--- START ---

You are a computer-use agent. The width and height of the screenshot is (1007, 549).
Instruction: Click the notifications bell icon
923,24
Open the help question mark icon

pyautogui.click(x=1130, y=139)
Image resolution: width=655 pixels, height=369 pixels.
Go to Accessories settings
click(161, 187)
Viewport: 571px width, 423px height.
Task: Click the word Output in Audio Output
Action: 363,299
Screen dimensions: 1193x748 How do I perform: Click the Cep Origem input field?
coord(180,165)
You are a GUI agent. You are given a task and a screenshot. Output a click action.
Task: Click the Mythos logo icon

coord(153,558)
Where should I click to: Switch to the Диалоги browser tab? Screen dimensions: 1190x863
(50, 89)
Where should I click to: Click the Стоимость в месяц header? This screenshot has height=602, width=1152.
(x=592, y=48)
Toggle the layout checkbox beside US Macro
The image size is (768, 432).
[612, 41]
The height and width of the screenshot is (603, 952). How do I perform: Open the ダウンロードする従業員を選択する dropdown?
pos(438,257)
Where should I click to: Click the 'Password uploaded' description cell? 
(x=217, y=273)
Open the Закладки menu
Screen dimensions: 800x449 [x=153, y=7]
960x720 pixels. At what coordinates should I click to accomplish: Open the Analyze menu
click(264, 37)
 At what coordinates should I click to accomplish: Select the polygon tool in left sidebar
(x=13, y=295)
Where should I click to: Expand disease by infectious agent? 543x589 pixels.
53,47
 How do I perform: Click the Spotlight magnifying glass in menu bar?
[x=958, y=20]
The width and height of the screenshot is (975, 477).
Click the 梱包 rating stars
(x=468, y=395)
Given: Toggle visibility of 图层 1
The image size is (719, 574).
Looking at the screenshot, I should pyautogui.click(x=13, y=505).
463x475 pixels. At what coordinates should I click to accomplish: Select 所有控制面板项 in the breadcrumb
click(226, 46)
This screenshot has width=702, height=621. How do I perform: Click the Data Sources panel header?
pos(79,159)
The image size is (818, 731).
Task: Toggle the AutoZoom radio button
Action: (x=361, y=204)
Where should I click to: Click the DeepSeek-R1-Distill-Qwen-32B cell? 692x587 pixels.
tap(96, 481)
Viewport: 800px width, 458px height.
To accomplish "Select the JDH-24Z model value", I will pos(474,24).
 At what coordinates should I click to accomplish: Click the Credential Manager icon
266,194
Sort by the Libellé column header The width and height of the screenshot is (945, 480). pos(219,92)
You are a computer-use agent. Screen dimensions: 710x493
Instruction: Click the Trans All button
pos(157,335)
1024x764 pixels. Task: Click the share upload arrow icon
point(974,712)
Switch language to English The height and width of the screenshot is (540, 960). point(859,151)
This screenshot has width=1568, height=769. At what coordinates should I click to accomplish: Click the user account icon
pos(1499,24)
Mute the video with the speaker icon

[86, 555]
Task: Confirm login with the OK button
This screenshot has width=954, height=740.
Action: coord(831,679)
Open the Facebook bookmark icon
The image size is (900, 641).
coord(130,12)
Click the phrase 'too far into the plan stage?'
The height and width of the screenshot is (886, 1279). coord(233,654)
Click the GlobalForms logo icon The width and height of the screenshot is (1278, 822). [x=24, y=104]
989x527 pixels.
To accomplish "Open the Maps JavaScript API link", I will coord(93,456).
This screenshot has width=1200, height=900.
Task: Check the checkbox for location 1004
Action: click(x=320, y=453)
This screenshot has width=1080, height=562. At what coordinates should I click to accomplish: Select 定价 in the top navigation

--- END ---

### Exercise aim
What the answer should hold is an exact copy of each line from the one containing "Click the GlobalForms" to the final line of the listing above.

### Written solution
Click the GlobalForms logo icon The width and height of the screenshot is (1278, 822). [x=24, y=104]
989x527 pixels.
To accomplish "Open the Maps JavaScript API link", I will coord(93,456).
This screenshot has width=1200, height=900.
Task: Check the checkbox for location 1004
Action: click(x=320, y=453)
This screenshot has width=1080, height=562. At what coordinates should I click to accomplish: Select 定价 in the top navigation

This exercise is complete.